◆ DO THIS
Reproduce every one of the entries below line for line, without changing a single character.

◆ DATASET RECORDS
┄┄┄┄┄┄┄┄┄┄

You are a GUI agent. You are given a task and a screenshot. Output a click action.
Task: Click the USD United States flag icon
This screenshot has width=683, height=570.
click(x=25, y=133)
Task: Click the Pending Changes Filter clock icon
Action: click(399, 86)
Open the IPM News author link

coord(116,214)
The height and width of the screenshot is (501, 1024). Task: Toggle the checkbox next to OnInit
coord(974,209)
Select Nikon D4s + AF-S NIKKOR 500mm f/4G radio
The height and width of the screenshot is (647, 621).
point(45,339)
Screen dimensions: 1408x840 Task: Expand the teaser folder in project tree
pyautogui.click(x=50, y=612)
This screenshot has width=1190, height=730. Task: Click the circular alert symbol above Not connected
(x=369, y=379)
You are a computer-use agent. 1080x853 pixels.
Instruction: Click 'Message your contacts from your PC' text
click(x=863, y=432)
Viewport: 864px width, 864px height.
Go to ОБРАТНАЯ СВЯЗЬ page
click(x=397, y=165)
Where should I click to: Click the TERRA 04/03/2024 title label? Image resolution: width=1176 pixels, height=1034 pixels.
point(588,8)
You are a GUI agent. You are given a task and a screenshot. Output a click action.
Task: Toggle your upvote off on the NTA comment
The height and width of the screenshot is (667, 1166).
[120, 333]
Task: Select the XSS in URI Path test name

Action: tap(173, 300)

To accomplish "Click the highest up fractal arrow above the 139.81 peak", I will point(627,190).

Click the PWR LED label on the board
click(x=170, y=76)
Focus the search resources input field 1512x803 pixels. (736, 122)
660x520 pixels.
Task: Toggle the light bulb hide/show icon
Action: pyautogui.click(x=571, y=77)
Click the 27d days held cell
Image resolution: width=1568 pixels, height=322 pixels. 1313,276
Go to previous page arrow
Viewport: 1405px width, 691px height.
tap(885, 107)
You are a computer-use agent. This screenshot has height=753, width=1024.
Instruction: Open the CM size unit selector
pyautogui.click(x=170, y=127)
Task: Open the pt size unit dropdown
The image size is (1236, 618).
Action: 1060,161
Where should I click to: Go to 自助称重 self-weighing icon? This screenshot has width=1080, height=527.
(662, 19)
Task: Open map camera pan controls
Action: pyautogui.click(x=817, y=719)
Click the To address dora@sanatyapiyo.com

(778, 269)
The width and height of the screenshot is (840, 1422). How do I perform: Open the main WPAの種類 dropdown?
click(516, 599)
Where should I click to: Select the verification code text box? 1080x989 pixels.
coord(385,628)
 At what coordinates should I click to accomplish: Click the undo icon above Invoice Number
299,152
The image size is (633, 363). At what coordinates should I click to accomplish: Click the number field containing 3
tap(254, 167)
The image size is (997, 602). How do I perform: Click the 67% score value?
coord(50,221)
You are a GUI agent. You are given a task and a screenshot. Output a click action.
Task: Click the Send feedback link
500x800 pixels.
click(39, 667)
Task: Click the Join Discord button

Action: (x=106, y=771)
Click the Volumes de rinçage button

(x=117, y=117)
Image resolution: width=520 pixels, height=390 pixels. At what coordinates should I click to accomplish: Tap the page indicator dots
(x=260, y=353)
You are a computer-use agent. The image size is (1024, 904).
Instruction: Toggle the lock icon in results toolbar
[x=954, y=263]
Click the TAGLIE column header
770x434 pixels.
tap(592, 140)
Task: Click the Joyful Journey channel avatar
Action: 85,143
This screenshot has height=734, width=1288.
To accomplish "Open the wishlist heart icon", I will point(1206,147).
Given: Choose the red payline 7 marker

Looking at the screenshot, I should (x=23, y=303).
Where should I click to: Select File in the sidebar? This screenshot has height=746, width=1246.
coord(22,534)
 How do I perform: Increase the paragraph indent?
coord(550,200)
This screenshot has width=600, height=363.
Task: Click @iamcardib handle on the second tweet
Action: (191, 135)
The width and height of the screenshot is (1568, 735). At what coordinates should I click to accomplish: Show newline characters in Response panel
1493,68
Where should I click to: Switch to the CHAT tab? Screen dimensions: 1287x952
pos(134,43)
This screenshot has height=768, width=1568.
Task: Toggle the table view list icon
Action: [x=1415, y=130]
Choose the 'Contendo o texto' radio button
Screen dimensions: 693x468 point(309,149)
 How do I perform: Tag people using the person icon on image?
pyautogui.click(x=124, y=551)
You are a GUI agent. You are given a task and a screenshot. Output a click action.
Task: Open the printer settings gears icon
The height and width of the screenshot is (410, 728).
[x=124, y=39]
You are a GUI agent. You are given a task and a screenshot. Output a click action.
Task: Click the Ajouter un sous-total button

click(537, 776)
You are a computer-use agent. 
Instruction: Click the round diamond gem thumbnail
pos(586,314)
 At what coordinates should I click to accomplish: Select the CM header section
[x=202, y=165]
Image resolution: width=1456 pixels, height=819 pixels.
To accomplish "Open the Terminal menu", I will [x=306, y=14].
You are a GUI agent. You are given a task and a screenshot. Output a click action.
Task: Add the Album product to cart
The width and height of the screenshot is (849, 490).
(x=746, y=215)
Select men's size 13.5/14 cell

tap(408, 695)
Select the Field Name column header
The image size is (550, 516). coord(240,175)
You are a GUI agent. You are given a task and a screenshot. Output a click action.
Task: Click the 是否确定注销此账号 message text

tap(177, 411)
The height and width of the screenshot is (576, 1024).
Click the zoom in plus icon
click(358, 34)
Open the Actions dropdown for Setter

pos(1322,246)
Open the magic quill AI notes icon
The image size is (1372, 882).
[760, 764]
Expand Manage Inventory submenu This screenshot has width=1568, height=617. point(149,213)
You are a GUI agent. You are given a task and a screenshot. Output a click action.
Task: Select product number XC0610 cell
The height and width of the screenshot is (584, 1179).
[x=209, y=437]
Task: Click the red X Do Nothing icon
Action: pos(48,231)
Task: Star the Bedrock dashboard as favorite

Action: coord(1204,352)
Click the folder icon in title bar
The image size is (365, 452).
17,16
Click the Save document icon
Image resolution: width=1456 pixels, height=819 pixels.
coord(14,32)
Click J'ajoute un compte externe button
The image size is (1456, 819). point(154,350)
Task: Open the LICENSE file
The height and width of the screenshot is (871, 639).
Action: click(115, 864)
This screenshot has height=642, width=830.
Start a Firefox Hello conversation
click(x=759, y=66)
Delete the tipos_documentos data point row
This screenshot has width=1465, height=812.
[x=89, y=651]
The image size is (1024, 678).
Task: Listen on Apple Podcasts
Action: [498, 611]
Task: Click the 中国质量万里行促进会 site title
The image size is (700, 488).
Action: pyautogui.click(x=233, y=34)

┄┄┄┄┄┄┄┄┄┄

◆ SOLVED EXERCISE
You are a GUI agent. You are given a task and a screenshot. Output a click action.
Task: Click the USD United States flag icon
This screenshot has width=683, height=570.
click(x=25, y=133)
Task: Click the Pending Changes Filter clock icon
Action: click(399, 86)
Open the IPM News author link

coord(116,214)
The height and width of the screenshot is (501, 1024). Task: Toggle the checkbox next to OnInit
coord(974,209)
Select Nikon D4s + AF-S NIKKOR 500mm f/4G radio
The height and width of the screenshot is (647, 621).
point(45,339)
Screen dimensions: 1408x840 Task: Expand the teaser folder in project tree
pyautogui.click(x=50, y=612)
This screenshot has width=1190, height=730. Task: Click the circular alert symbol above Not connected
(x=369, y=379)
You are a computer-use agent. 1080x853 pixels.
Instruction: Click 'Message your contacts from your PC' text
click(x=863, y=432)
Viewport: 864px width, 864px height.
Go to ОБРАТНАЯ СВЯЗЬ page
click(x=397, y=165)
Where should I click to: Click the TERRA 04/03/2024 title label? Image resolution: width=1176 pixels, height=1034 pixels.
point(588,8)
You are a GUI agent. You are given a task and a screenshot. Output a click action.
Task: Toggle your upvote off on the NTA comment
The height and width of the screenshot is (667, 1166).
[120, 333]
Task: Select the XSS in URI Path test name

Action: tap(173, 300)

To accomplish "Click the highest up fractal arrow above the 139.81 peak", I will point(627,190).

Click the PWR LED label on the board
click(x=170, y=76)
Focus the search resources input field 1512x803 pixels. (736, 122)
660x520 pixels.
Task: Toggle the light bulb hide/show icon
Action: pyautogui.click(x=571, y=77)
Click the 27d days held cell
Image resolution: width=1568 pixels, height=322 pixels. 1313,276
Go to previous page arrow
Viewport: 1405px width, 691px height.
tap(885, 107)
You are a computer-use agent. This screenshot has height=753, width=1024.
Instruction: Open the CM size unit selector
pyautogui.click(x=170, y=127)
Task: Open the pt size unit dropdown
The image size is (1236, 618).
Action: 1060,161
Where should I click to: Go to 自助称重 self-weighing icon? This screenshot has width=1080, height=527.
(662, 19)
Task: Open map camera pan controls
Action: pyautogui.click(x=817, y=719)
Click the To address dora@sanatyapiyo.com

(778, 269)
The width and height of the screenshot is (840, 1422). How do I perform: Open the main WPAの種類 dropdown?
click(516, 599)
Where should I click to: Select the verification code text box? 1080x989 pixels.
coord(385,628)
 At what coordinates should I click to accomplish: Click the undo icon above Invoice Number
299,152
The image size is (633, 363). At what coordinates should I click to accomplish: Click the number field containing 3
tap(254, 167)
The image size is (997, 602). How do I perform: Click the 67% score value?
coord(50,221)
You are a GUI agent. You are given a task and a screenshot. Output a click action.
Task: Click the Send feedback link
500x800 pixels.
click(39, 667)
Task: Click the Join Discord button

Action: (x=106, y=771)
Click the Volumes de rinçage button

(x=117, y=117)
Image resolution: width=520 pixels, height=390 pixels. At what coordinates should I click to accomplish: Tap the page indicator dots
(x=260, y=353)
You are a computer-use agent. The image size is (1024, 904).
Instruction: Toggle the lock icon in results toolbar
[x=954, y=263]
Click the TAGLIE column header
770x434 pixels.
tap(592, 140)
Task: Click the Joyful Journey channel avatar
Action: 85,143
This screenshot has height=734, width=1288.
To accomplish "Open the wishlist heart icon", I will point(1206,147).
Given: Choose the red payline 7 marker

Looking at the screenshot, I should (x=23, y=303).
Where should I click to: Select File in the sidebar? This screenshot has height=746, width=1246.
coord(22,534)
 How do I perform: Increase the paragraph indent?
coord(550,200)
This screenshot has width=600, height=363.
Task: Click @iamcardib handle on the second tweet
Action: (191, 135)
The width and height of the screenshot is (1568, 735). At what coordinates should I click to accomplish: Show newline characters in Response panel
1493,68
Where should I click to: Switch to the CHAT tab? Screen dimensions: 1287x952
pos(134,43)
This screenshot has height=768, width=1568.
Task: Toggle the table view list icon
Action: [x=1415, y=130]
Choose the 'Contendo o texto' radio button
Screen dimensions: 693x468 point(309,149)
 How do I perform: Tag people using the person icon on image?
pyautogui.click(x=124, y=551)
You are a GUI agent. You are given a task and a screenshot. Output a click action.
Task: Open the printer settings gears icon
The height and width of the screenshot is (410, 728).
[x=124, y=39]
You are a GUI agent. You are given a task and a screenshot. Output a click action.
Task: Click the Ajouter un sous-total button

click(537, 776)
You are a computer-use agent. 
Instruction: Click the round diamond gem thumbnail
pos(586,314)
 At what coordinates should I click to accomplish: Select the CM header section
[x=202, y=165]
Image resolution: width=1456 pixels, height=819 pixels.
To accomplish "Open the Terminal menu", I will [x=306, y=14].
You are a GUI agent. You are given a task and a screenshot. Output a click action.
Task: Add the Album product to cart
The width and height of the screenshot is (849, 490).
(x=746, y=215)
Select men's size 13.5/14 cell

tap(408, 695)
Select the Field Name column header
The image size is (550, 516). coord(240,175)
You are a GUI agent. You are given a task and a screenshot. Output a click action.
Task: Click the 是否确定注销此账号 message text

tap(177, 411)
The height and width of the screenshot is (576, 1024).
Click the zoom in plus icon
click(358, 34)
Open the Actions dropdown for Setter

pos(1322,246)
Open the magic quill AI notes icon
The image size is (1372, 882).
[760, 764]
Expand Manage Inventory submenu This screenshot has width=1568, height=617. point(149,213)
You are a GUI agent. You are given a task and a screenshot. Output a click action.
Task: Select product number XC0610 cell
The height and width of the screenshot is (584, 1179).
[x=209, y=437]
Task: Click the red X Do Nothing icon
Action: pos(48,231)
Task: Star the Bedrock dashboard as favorite

Action: coord(1204,352)
Click the folder icon in title bar
The image size is (365, 452).
17,16
Click the Save document icon
Image resolution: width=1456 pixels, height=819 pixels.
coord(14,32)
Click J'ajoute un compte externe button
The image size is (1456, 819). point(154,350)
Task: Open the LICENSE file
The height and width of the screenshot is (871, 639).
Action: click(115, 864)
This screenshot has height=642, width=830.
Start a Firefox Hello conversation
click(x=759, y=66)
Delete the tipos_documentos data point row
This screenshot has width=1465, height=812.
[x=89, y=651]
The image size is (1024, 678).
Task: Listen on Apple Podcasts
Action: [498, 611]
Task: Click the 中国质量万里行促进会 site title
The image size is (700, 488).
Action: pyautogui.click(x=233, y=34)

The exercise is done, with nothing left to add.